El segundo aspecto, naturalmente, proviene de las discriminaciones y prejuicios que configuran la persistencia del racismo. Quisiera hacer una distinción previa a mi comentario. Todos los logros científicos recientes ratifican y demuestran la ausencia de diferencias «naturales» entre los diferentes grupos de la especie humana que son clasificados como «blancos y «no blancos». Eso está muy bien, pero no impide la existencia de las razas como construcciones sociales históricamente determinadas, siempre ligadas de un modo u otro con la exclusividad y superioridad de unos y la identificación de los otros como seres incompletos o inferiores. De manera que afirmar que «no hay razas» no resuelve en realidad los problemas del racismo.

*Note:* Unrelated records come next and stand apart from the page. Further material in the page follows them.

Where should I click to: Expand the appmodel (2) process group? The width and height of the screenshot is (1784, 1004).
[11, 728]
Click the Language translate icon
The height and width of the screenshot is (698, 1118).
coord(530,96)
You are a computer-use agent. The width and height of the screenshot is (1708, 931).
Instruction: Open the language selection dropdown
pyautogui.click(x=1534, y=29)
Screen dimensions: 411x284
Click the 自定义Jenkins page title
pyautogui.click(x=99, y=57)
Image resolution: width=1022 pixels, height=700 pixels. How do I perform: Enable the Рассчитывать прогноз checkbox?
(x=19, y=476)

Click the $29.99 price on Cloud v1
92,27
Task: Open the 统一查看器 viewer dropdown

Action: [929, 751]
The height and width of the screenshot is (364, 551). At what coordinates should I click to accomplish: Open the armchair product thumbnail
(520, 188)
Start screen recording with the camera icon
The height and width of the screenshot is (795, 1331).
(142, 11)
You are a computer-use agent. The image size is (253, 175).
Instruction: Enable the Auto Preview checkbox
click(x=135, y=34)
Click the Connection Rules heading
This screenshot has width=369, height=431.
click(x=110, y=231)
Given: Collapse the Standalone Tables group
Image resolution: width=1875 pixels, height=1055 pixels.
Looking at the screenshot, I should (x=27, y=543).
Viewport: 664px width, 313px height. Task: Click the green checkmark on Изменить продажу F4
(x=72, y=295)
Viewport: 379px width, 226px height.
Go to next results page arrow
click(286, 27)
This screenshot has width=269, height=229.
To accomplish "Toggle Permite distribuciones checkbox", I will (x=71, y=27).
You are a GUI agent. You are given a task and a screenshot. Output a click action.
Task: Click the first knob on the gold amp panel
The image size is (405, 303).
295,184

En un sentido opuesto, la afirmación de que los no blancos «somos diferentes» y debemos centrarnos en obtener un reconocimiento respetuoso de nuestra diferencia, me parece profundamente errónea. Es peligrosa en la práctica, porque debilita la pelea por la igualdad real y total – y no meramente escrita en los textos – , de todos los cubanos, y hasta parece desistir de ella; y es ambigua, porque en su posición cabe la aceptación tácita de un digno segundo lugar en la sociedad y una ciudadanía de segunda, y las divisiones consecuentes, entre negros y mulatos, y entre los que se reconocen «de color» y los que tratan de «parecerse al blanco», ser aceptados por él y hasta «traspasar la línea del color». Eso se parece demasiado al mundo que conocí en mi niñez. Una cosa es la riqueza maravillosa de las diversidades – y de identidades que existen inscritas en otra más general – , y otra es refugiarse y resignarse a la manipulación practicada y teorizada desde hace algunas décadas, mediante las cuales se les reconocen a los que hasta ayer fueron colonizados, explotados, oprimidos y tenidos por seres inferiores sus identidades como grupos, y hasta se les celebran, para que se solacen y se conformen con ellas, en vez de pretender su liberación de todos los yugos y una vida más plena, en la que sean dueños de sus países y de su trabajo, participen como iguales en la dirección política de la sociedad y tengan acceso al bienestar y las conquistas que ya existen en el mundo.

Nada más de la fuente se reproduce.